** Opening MATERIAL TO PROCESS block **

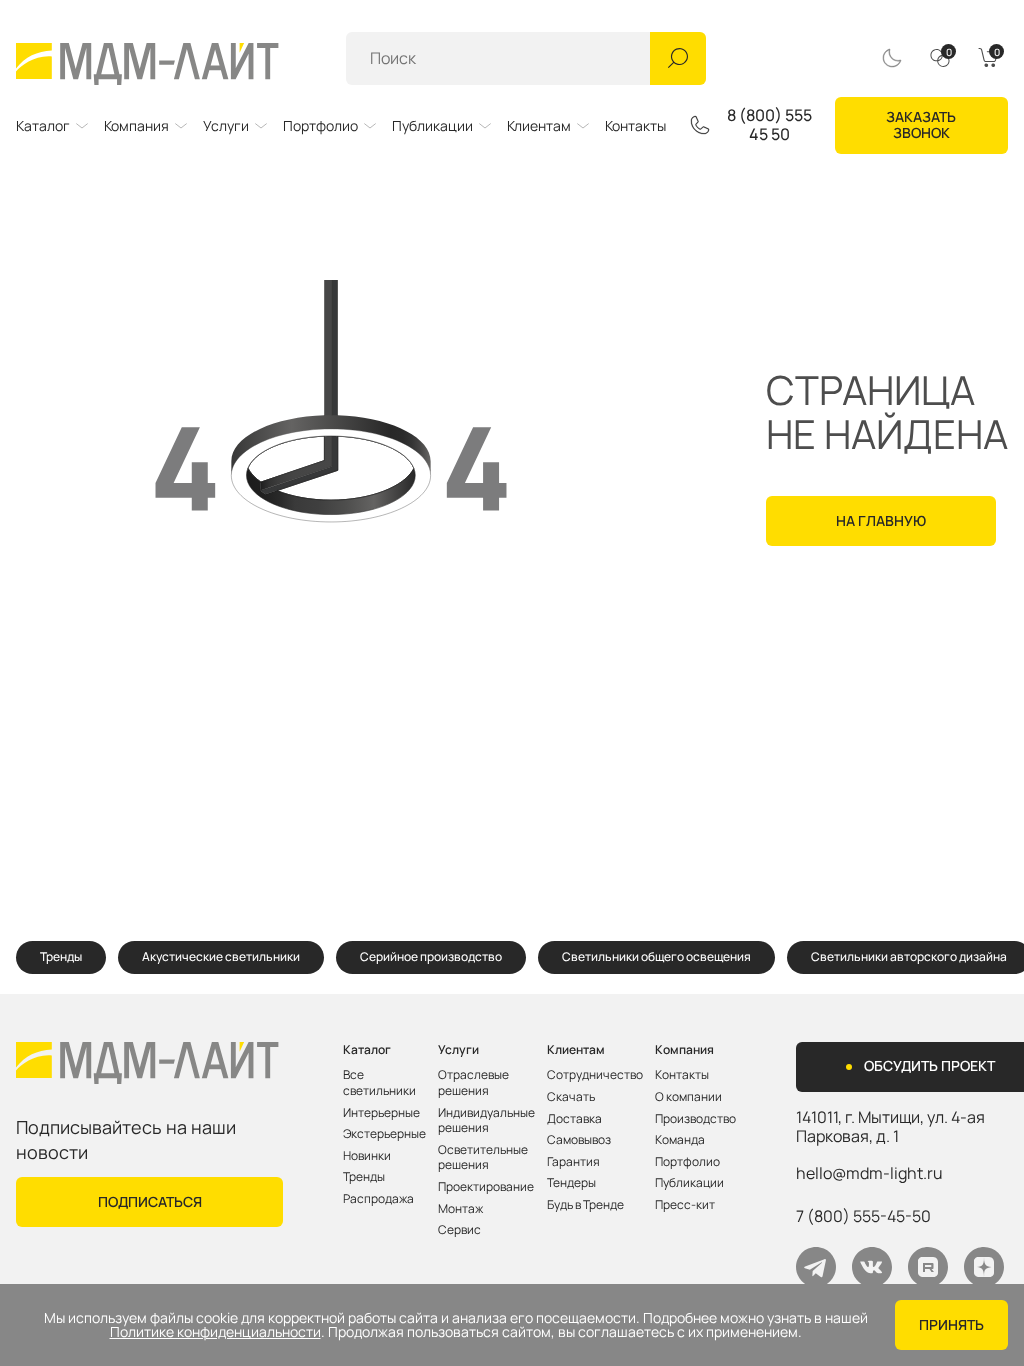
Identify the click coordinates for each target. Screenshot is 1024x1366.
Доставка (574, 1119)
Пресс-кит (685, 1205)
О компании (688, 1097)
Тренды (61, 956)
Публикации (432, 125)
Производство (695, 1119)
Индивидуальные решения (486, 1120)
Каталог (43, 125)
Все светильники (379, 1082)
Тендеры (571, 1183)
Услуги (226, 125)
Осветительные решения (483, 1157)
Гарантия (573, 1162)
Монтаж (460, 1209)
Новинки (367, 1156)
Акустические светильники (221, 956)
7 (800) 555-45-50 (863, 1216)
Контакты (635, 125)
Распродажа (378, 1199)
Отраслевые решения (473, 1082)
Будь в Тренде (585, 1205)
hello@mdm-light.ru (869, 1173)
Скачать (571, 1097)
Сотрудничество (595, 1075)
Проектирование (486, 1187)
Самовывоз (579, 1140)
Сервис (459, 1230)
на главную (881, 520)
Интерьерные (381, 1113)
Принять (951, 1324)
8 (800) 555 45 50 (769, 125)
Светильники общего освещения (656, 956)
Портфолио (320, 125)
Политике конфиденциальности (215, 1332)
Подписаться (150, 1201)
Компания (136, 125)
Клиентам (539, 125)
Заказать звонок (921, 125)
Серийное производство (431, 956)
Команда (680, 1140)
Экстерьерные (384, 1134)
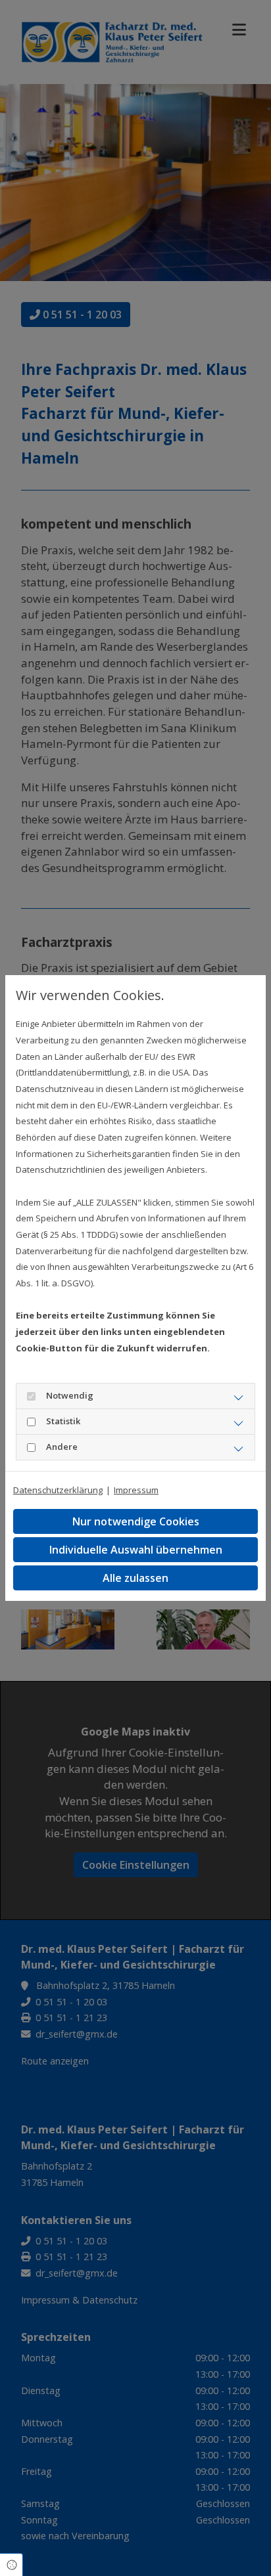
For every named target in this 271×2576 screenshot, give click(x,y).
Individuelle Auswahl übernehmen (135, 1549)
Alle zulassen (135, 1578)
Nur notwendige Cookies (135, 1521)
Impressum (136, 1490)
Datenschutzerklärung (58, 1490)
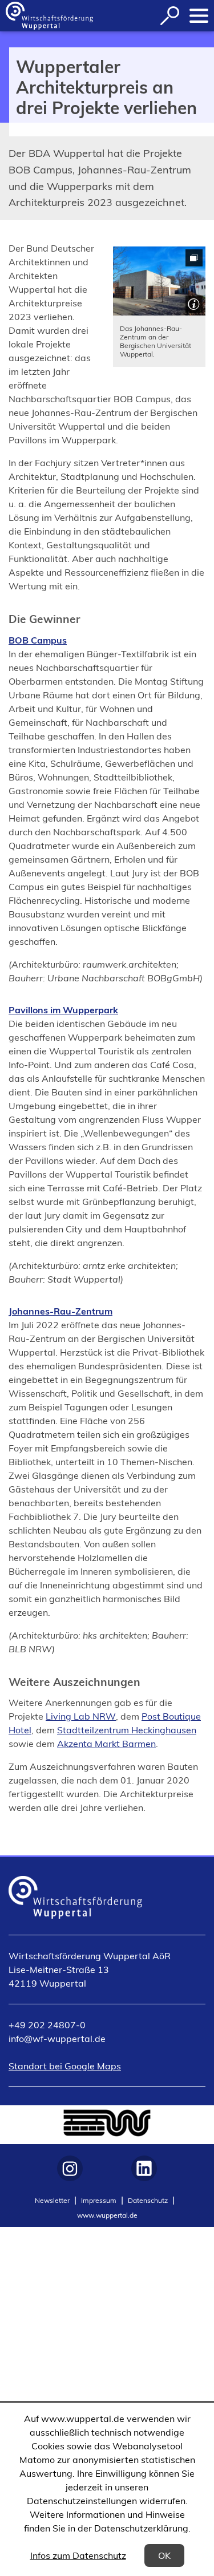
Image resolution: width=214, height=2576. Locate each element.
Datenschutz (148, 2200)
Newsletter (52, 2200)
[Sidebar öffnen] (199, 16)
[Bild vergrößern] (159, 281)
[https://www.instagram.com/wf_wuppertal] (70, 2168)
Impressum (98, 2200)
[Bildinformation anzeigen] (192, 303)
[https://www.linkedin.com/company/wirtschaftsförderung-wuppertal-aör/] (144, 2168)
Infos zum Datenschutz (78, 2555)
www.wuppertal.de (107, 2215)
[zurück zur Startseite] (49, 16)
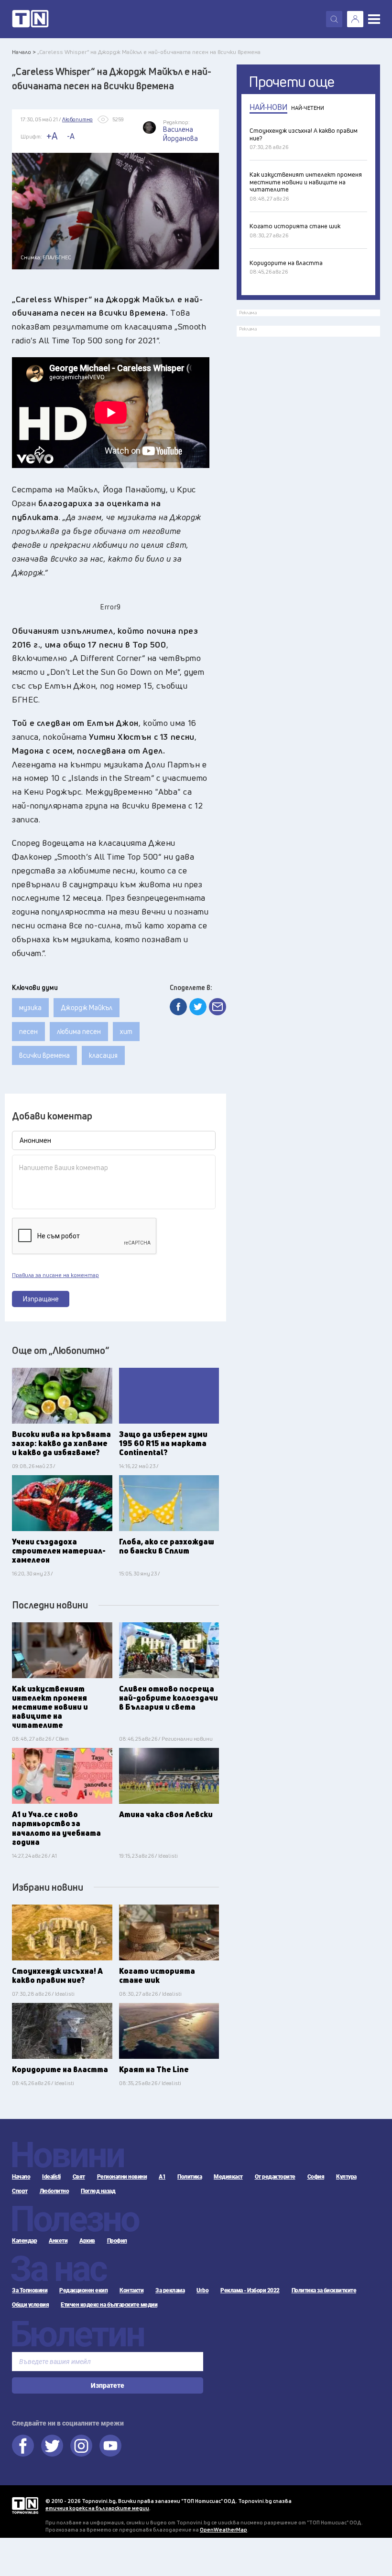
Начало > (24, 51)
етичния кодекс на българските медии (97, 2508)
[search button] (334, 19)
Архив (87, 2240)
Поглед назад (98, 2191)
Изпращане (41, 1298)
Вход (355, 19)
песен (28, 1031)
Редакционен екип (83, 2290)
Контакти (131, 2290)
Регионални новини (122, 2176)
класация (103, 1055)
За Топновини (29, 2290)
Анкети (58, 2240)
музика (30, 1007)
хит (126, 1031)
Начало (21, 2176)
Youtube (110, 2446)
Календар (24, 2240)
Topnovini (25, 2505)
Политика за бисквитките (324, 2290)
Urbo (202, 2290)
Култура (346, 2176)
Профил (117, 2240)
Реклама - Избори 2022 (250, 2290)
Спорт (20, 2191)
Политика (189, 2176)
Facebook (23, 2446)
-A (71, 136)
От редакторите (275, 2176)
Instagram (81, 2446)
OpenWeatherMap (223, 2529)
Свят (79, 2176)
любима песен (79, 1031)
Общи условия (30, 2304)
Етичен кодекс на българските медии (109, 2304)
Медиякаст (228, 2176)
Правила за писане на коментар (55, 1275)
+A (51, 135)
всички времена (44, 1055)
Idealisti (51, 2176)
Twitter (52, 2446)
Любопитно (54, 2191)
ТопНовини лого (30, 19)
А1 (162, 2176)
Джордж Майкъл (86, 1007)
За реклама (170, 2290)
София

** Closing MATERIAL TO PROCESS block **

Reproduce exactly the stretch of the material above that starts at the line with "О компании (688, 1097)" and ends at the line with "Распродажа (378, 1199)", both included, and nothing else.

О компании (688, 1097)
Тренды (61, 956)
Публикации (432, 125)
Производство (695, 1119)
Индивидуальные решения (486, 1120)
Каталог (43, 125)
Все светильники (379, 1082)
Тендеры (571, 1183)
Услуги (226, 125)
Осветительные решения (483, 1157)
Гарантия (573, 1162)
Монтаж (460, 1209)
Новинки (367, 1156)
Акустические светильники (221, 956)
7 (800) 555-45-50 (863, 1216)
Контакты (635, 125)
Распродажа (378, 1199)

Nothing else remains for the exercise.